To characterize circulating neurosteroid profiles in Cushing’s disease and examine their associations with psychological symptoms.
Approach:
Study Design: Cross-sectional study of 37 patients with Cushing’s disease (22 active, 15 remission) and 21 nonfunctioning pituitary adenoma controls.
Methods: Neurosteroid levels quantified by mass spectrometry; psychological symptoms assessed using the DASS-21.
Data Analysis: Discriminatory neurosteroids identified by partial least squares discriminant analysis with a VIP score > 1.0.
Key Findings:
Patients with Cushing’s disease exhibited higher depression scores (14 vs. 7.5, p = 0.03) and stress scores (17 vs. 8.5, p = 0.03) compared to controls.

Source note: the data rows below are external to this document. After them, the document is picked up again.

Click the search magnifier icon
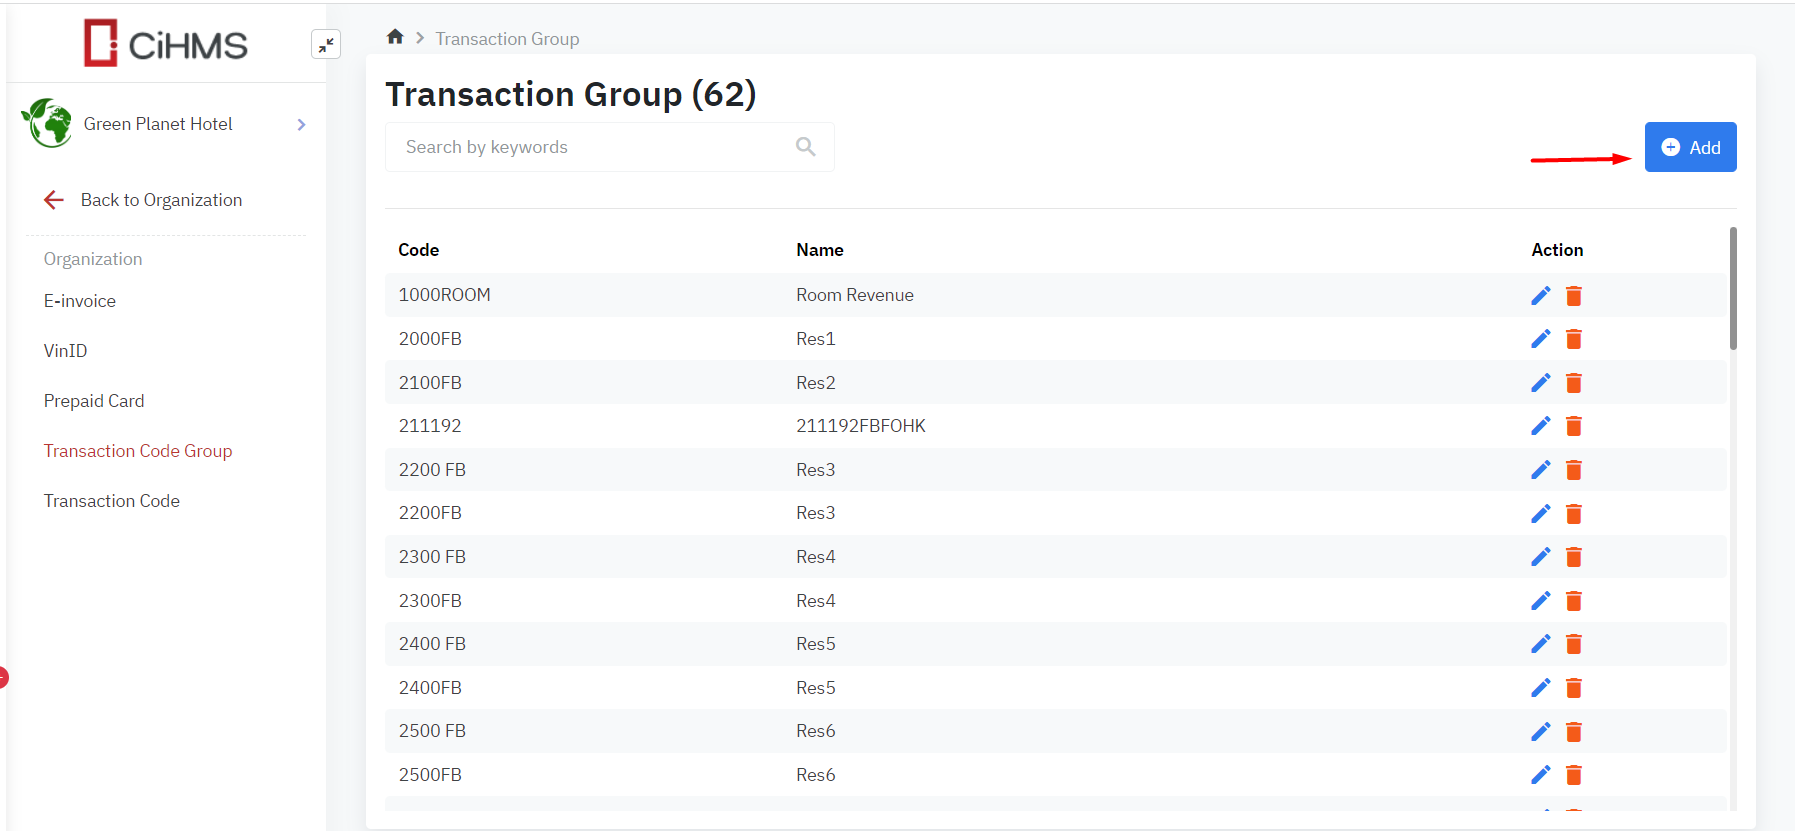 point(805,147)
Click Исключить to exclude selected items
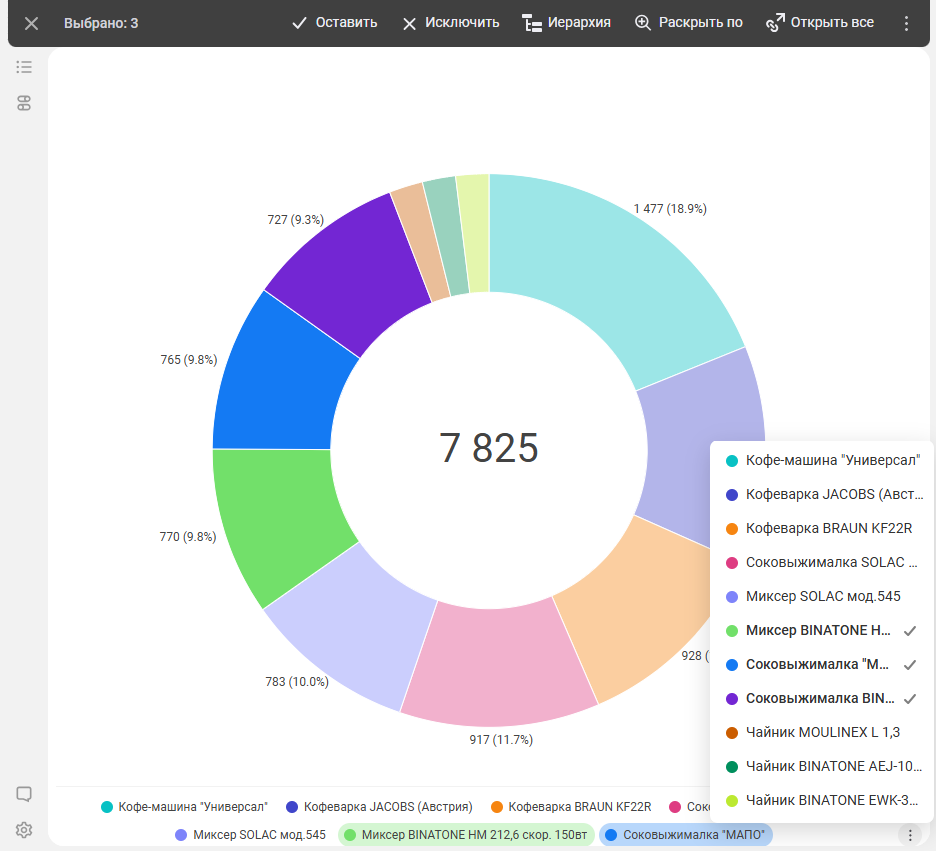 pos(450,23)
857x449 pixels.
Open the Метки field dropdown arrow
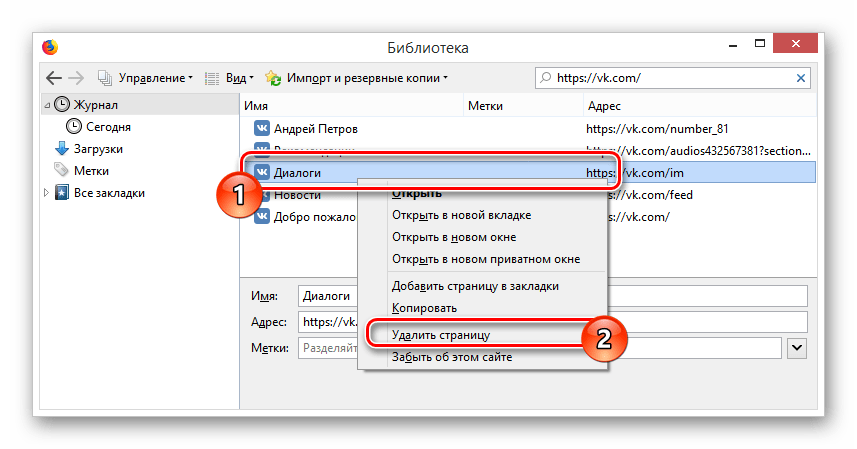tap(797, 347)
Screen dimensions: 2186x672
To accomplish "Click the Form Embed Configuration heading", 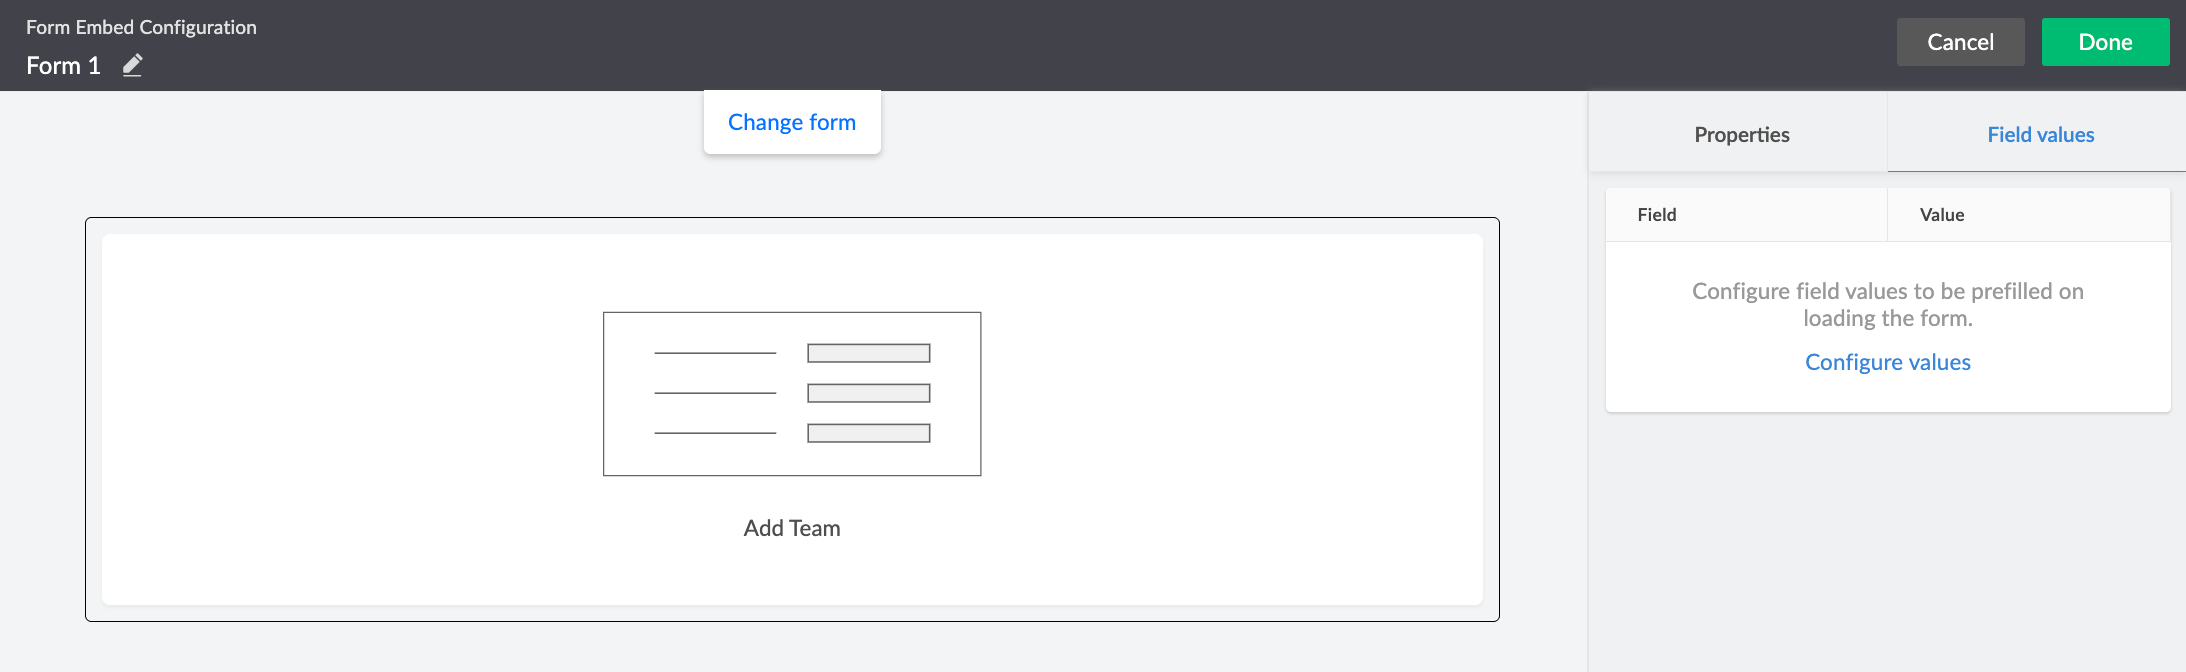I will click(141, 27).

Five discriminatory neurosteroids were identified: 4-androstenedione, 11-deoxycorticosterone, 7-OH-pregnenolone, corticosterone, and androsterone.
Most neurosteroid alterations persisted despite biochemical remission, with 7-OH-pregnenolone levels increasing (121 vs. 22.5 ng/mL, p = 0.008).
Mood symptoms did not correlate with cortisol, ACTH, or urinary free cortisol, but DHEA correlated positively with depression and stress, while allopregnanolone correlated negatively.
Interpretation:
The findings suggest that neurosteroid profiles in patients with Cushing’s disease are significantly altered, even after achieving biochemical remission. The persistence of elevated levels of certain neurosteroids, particularly 7-OH-pregnenolone, may contribute to ongoing psychological symptoms such as depression and stress. The lack of correlation between mood symptoms and traditional markers of cortisol activity indicates that neurosteroids may play a distinct role in the psychological sequelae of Cushing’s disease, independent of the hypothalamic-pituitary-adrenal (HPA) axis activity.
Limitations:
The study's cross-sectional design limits causal inferences.
Sample size may restrict the generalizability of findings.
Conclusion:
This study highlights the importance of understanding neurosteroid alterations in Cushing’s disease, particularly in the context of psychological health. The identification of specific neurosteroids associated with mood symptoms underscores the need for further research to explore therapeutic interventions targeting these neurosteroid pathways, which may improve the quality of life for patients even after biochemical remission is achieved.